Recently, I had the opportunity to Zoom with Rev. Dr. Sean Michael Lucas, pastor of Independent Presbyterian Church in Memphis, TN, and Chancellor’s Professor of Church History at Reformed Theological Seminary. Dr. Lucas has written several books on southern American religious life in the 19th and 20th centuries, most recently For a Continuing Church: The Roots of the Presbyterian Church in America (2015). In our conversation, we discussed how the vocation of historians contributes to the flourishing of the world, and how their work of restoring our collective memory and telling true stories can promote the common good in a time where there seems to be little common ground.

Matt Lietzen (ML): Take us back to the beginning. What got you interested in the study of history?

Sean Michael Lucas (SML): When I was a graduate student at Bob Jones University, I took a class on colonial American church history from Dr. David Beale. The class was set up to where your grade was connected to how many pages you read. We could read anything from the founding of America through 1800, and through that I ended up meeting this guy named Jonathan Edwards. Reading Edwards was not only good for my soul, but along the way I began to understand that history was necessary as a discipline for pastoral ministry. One of the things I try to argue when I teach church history is that church history isn’t part of the theological curriculum just because historians need jobs! It really is a profoundly pastoral discipline because in understanding the past you get a new insight on the present.

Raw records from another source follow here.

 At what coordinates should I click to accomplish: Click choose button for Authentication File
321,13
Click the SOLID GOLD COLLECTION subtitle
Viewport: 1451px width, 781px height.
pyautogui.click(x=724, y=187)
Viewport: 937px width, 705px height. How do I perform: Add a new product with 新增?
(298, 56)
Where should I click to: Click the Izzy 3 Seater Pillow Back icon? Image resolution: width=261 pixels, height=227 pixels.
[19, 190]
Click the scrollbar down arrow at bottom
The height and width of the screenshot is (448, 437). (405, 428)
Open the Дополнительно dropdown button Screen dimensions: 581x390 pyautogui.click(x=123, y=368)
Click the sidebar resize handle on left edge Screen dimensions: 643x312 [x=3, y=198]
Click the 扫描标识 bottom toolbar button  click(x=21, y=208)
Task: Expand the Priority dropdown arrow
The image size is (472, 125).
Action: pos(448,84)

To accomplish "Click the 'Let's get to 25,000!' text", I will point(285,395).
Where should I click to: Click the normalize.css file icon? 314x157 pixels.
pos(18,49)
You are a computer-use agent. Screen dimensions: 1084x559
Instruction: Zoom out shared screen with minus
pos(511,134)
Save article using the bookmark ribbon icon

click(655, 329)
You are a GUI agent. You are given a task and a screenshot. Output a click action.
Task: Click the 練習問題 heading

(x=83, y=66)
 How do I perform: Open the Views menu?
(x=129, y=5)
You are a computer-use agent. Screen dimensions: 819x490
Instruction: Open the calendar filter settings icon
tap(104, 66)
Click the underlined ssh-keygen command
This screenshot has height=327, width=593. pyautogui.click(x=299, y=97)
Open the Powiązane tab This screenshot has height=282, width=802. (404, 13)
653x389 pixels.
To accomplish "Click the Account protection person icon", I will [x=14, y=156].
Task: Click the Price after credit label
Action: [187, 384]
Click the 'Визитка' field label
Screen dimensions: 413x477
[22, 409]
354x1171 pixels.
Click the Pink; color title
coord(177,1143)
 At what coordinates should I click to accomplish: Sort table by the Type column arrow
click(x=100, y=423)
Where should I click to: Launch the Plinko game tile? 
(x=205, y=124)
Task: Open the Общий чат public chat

ML: Sean, how do historians bless the world? What is it about their calling and skill sets that promotes the common good the flourishing of all kinds of people?

SML: Historical work is really an exercise in collective memory. One of the things that historians do is we try to tell the truth, but we also try to remember truly. Every people has a collective memory, but the problem is that sometimes those collective memories aren’t true! We all have this experience–we go to family reunions and people are telling stories about ancestors that we never knew or never met, but when we actually dig around to verify whether those stories actually happened, we realize that it wasn’t quite the way we were told. Historians are in the job of trying to tell the stories of our collective memory in a true way, but also with a mind towards human flourishing. We try not to tell our stories in destructive ways but in constructive ways.

Not only are historians in the task of collective memory, we’re also in the task of doing cross-cultural work. We all operate within cultural systems, so we don’t always see the ways in which our cultural system or our cultural moment co-opts our most fundamental beliefs–our biblical beliefs, our theological beliefs–as they bump up against race and gender and class and region and education and all sorts of things within that system. When our deepest commitments bump up against those areas, sometimes our biblical beliefs will transform our understanding of those areas. Sometimes, though, our biblical beliefs are held captive by our racial commitments or commitments to gender hierarchy or whatever it may be. When those things happen, we develop cultural blind spots, and the only way we can see those blind spots is by doing cross-cultural work, which can be done either geographically or generationally. A geographical example is like going on a short-term mission trip. Generational cross-cultural work, on the other hand, is the work of historians. Our job is to help people cross cultures generationally through time so that we can begin to see ourselves more clearly, and in seeing ourselves more clearly, hopefully we can take what we know and can act upon it in a way that is for the flourishing of the world.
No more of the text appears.